Problem to solve:
All of the records must be set down again word for word.

Available data:
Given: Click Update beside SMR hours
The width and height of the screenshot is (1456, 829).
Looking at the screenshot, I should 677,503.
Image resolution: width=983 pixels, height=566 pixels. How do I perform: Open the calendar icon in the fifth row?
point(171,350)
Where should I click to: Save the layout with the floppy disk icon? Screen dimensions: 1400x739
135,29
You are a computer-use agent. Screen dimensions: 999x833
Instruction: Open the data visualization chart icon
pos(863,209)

Written answer:
Given: Click Update beside SMR hours
The width and height of the screenshot is (1456, 829).
Looking at the screenshot, I should 677,503.
Image resolution: width=983 pixels, height=566 pixels. How do I perform: Open the calendar icon in the fifth row?
point(171,350)
Where should I click to: Save the layout with the floppy disk icon? Screen dimensions: 1400x739
135,29
You are a computer-use agent. Screen dimensions: 999x833
Instruction: Open the data visualization chart icon
pos(863,209)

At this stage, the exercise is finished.